**What you need to do:**
(a) According to the passage on the Garabí dam project, what installed capacity did the 2005 agreement between Brazil and Argentina give the Panambí Dam?
(b) Write the next few sentences of the passage on the Garabí dam project, starting right after its final sentence.

*** Passage provided Section Begins ***

Talks restarted in 2002, and the project was included in the Initiative for the Integration of the Regional Infrastructure of South America (IIRSA) plan.
A new project named Garabí XXI was launched in 2003.
This envisioned a dam at Garabí with an elevation of 74 m and a dam at Santa María with an elevation of 94 m.
Both would have an installed capacity of 900 MW and a reservoir of about 20000 ha.
The area flooded in Argentina would be reduced from 40000 to 15000 ha.
In April 2004, the Argentine company IMPSA proposed a plan where the Garabí elevation was reduced to 82.5 m, the Roncador dam was cancelled and two new dams were built, San Javier at 110 m with installed capacity of 900 MW and Santa Rosa at 130 m.
All three dams would have installed capacity of 900 MW.
Under this plan the area flooded would be about 73,000 ha.

Brazil and Argentina signed an agreement in 2005 for two possible dams, the Garabí Dam with 1,150 MW and the Panambí Dam with 1,050 MW.

*** Passage provided Section Ends ***
*** Given data Section Begins ***

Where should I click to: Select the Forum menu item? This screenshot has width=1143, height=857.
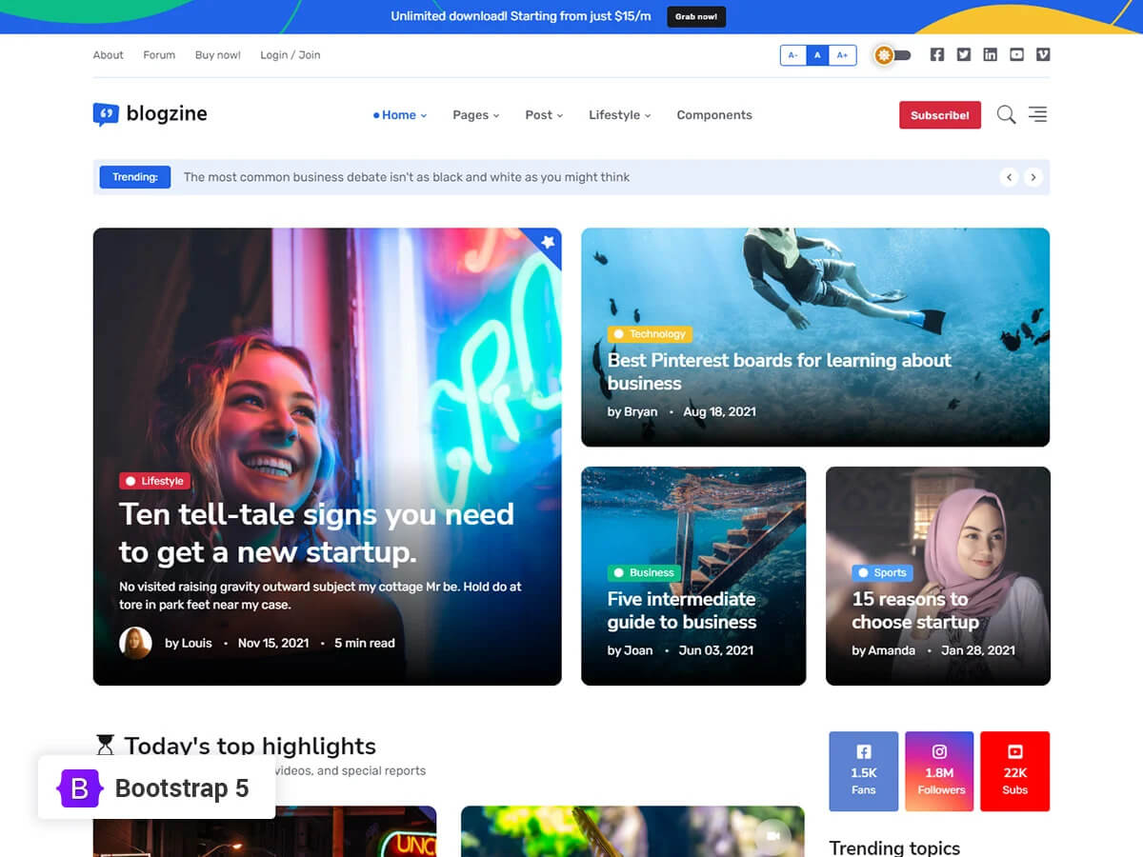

*** Given data Section Ends ***

**Answers to the exercises:**
(a) 1,050 MW

(b)
Eletrobras and EBISA were to undertake the project, expected to be completed by 2013, although it had met some local opposition.
In November 2007 the Brazilian head of state Luiz Inácio Lula da Silva and his Argentinian counterpart Cristina Fernández de Kirchner agreed to prioritize construction of the Garabí binational dam.
Next day the planning ministers of Brazil and Argentina endorsed the presidents' agreements on exchange of energy.
The governments of Corrientes and Rio Grande do Sul wanted to implement the Garabí Binational Project as quickly as possible.

==Current proposal==

On 7 December 2007 a protocol to the treaty was signed to create a joint technical commission, and on 22 January 2008 the presidents signed a joint declaration that confirmed their decision to implement the Garabí Hydroelectric Project.
In November 2009 the presidents signed an agreement to form a joint international company to supervise construction, operation and maintenance of the Garabí Binational Hydroelectric Complex.
In mid-2013 Eletrobras held a public meeting sponsored by the Council for Economic and Social Development to discuss the proposed Garabi and Panambí hydroelectric plants.
Over 500 attendees included farmers, fishermen, politicians and others from both countries.
Eletrobras presented engineering and environmental studies, but emphasized that no decision to proceed had been taken, and community approval would be key.
This emphasis on dialog may be to avoid problems like those experienced with the Teles Pires and Belo Monte projects.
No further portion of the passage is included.